Looking around, he sunk his spirit-body into a visitor’s chair. It either held his weight or he was floating just above it. “It’s obvious that rich is better than poor in some way, but not that many people really want it enough to push themselves. Maybe they don’t want to be pushed by others, too.” His head tilted as his eye met Mart’s. “Do you see what I’m saying?”

“I hear you,” Mart answered cautiously. He was still standing beside the hospital bed, which now formed a partial barrier between he and his…client?

“Yeah,” he continued, “but wealth is one thing and life is another. Isn’t life all you got?”

“As far as I knew,” the taller fellow answered, looking over at his corpse. “I guess the hospital people knew I’d be dying; I don’t see any code-blue action. Wrong side of the triage,” he observed as his gaze shifted back to Mart. “Why don’t you sit down?”

Mart, had he been honest with himself, was unconsciously feeling words that he had heard but shrugged off. His fear was coming back, with an anxiety that was new to him. Had he been religious, he would have pegged this fellow as a potential blasphemer.

“Because there’s someone I’d like you to meet. He’s much taller than you – than us – and he’s a little scary, but he’s just here on a job.”

“Oh. You have an appointment?”

“Actually, you do,” Mart informed him. “The fellow I’m talking about is Death.”

“The Grim Reaper?” That got Mart’s charge looking perplexed, for a moment. Then he returned to his habitual self-confidence. “It fits, I can say that.

“You might as well bring him here. I’ve been ready to die for some time now.”

Death appeared right after Mart had made the summons. Without being prompted to, the fellow stood right up when he saw the hidden, taller figure. “Okay, I’m ready,” was all he said. As Death approached the man, Mart found himself back in his room.


He hadn’t reacted the same way when he saw his own body. It didn’t take much to imagine it in a coffin. Mart, forgetting which person had been the deceased, wondered how many people would come to visit him.

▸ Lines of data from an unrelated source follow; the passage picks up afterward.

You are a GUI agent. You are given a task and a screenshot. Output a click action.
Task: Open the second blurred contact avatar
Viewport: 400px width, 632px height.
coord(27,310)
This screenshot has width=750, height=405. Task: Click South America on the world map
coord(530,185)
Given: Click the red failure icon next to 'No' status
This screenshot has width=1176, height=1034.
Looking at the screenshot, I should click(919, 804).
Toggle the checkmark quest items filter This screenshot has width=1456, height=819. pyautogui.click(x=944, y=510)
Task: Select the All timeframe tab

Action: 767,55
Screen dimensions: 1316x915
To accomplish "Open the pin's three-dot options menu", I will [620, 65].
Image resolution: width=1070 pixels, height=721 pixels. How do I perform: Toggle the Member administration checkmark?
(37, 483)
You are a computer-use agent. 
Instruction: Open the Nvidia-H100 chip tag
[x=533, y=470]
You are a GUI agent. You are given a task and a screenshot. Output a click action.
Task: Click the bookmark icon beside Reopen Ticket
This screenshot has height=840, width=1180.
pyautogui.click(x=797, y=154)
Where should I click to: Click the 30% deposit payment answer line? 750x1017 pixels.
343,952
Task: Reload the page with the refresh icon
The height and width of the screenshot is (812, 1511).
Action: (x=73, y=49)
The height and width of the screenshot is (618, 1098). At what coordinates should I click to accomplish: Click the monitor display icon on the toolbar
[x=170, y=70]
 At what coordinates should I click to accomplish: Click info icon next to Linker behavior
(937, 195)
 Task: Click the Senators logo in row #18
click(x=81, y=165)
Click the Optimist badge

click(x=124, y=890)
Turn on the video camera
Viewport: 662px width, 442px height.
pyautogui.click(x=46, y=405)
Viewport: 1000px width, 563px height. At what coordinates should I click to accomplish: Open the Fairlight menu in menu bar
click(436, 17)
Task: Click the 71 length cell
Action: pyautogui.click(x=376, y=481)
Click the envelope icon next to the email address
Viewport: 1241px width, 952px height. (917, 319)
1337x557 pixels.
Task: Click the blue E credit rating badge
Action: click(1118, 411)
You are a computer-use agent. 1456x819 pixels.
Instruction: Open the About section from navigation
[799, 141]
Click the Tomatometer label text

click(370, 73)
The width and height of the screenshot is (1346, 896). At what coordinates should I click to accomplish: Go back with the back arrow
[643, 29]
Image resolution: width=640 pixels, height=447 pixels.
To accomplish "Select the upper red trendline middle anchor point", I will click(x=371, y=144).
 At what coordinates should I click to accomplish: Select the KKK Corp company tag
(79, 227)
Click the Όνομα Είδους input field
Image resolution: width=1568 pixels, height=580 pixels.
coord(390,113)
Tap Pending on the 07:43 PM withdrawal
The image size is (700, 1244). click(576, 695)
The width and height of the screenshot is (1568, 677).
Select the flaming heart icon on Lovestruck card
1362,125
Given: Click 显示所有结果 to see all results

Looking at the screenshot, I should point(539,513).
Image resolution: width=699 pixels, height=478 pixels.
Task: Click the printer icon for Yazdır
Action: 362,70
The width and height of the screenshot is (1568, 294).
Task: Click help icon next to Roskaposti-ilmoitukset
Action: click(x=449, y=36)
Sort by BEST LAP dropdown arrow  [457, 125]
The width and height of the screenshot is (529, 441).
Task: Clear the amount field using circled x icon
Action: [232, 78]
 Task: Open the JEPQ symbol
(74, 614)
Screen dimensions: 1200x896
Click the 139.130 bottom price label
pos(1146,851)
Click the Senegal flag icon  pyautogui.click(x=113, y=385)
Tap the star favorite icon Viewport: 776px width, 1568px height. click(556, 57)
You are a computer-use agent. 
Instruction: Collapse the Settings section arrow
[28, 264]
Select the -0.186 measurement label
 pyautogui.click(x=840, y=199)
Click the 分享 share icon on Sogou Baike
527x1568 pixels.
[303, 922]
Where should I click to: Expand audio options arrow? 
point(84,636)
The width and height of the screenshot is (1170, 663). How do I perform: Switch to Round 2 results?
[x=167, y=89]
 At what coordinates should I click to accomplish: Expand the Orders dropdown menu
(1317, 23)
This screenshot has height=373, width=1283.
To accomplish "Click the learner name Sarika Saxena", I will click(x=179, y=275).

His pondering ended when he felt Death reappear. Seeing invisible eyes, he turned around.

“I have to say you were right about him. He really didn’t care whether he lived or died. I guess he was one of those sad sacks who wasn’t much interested in life.”

That remark got the creature’s invisible eyes boring into his. For some odd reason, the ever-present but mostly repressed fear didn’t appear. Instead, Mart felt a small point of fatalism in his chest.

But the thing didn’t yell; he merely said, “You have fulfilled your task and the transfer was expeditious. Thus, you have fulfilled your part of the bargain. You will die in the Christian year 2076.”

Mart felt his mouth open. That would make him alive until about eighty! How unlike that soul he had shepherded, who could not have been more than thirty-five. “Thank you,” he replied politely.

Then, he remembered. “How do I get back into my body?”

“Through a similar act of will,” Death told him, and vanished. Not realizing why, Mart felt a little abandoned.

To recover his composure, he went back to staring at his body. More than eighty years, living as he did. Eighty years of caution, care, watchfulness. Sixty-seven more years of taking it safe. He knew he wasn’t going to be rich, but he knew that he’d have a slightly longer than average life. Life that he guarded, carefully. Life that would be lived much like he had.

It could have been worse, he told himself. Life could have ended at seventy, sixty, even fifty. In a very real way, he was much luckier than the guy he had looked after. Mart wasn’t likely to get himself shot at, let alone die an awful death because of a bad habit. Surely, his was the fuller life?

That question posed, Mart performed that act of will and found himself floating down into his body; he hadn’t felt like climbing back in. Once secure, he escaped into sleep.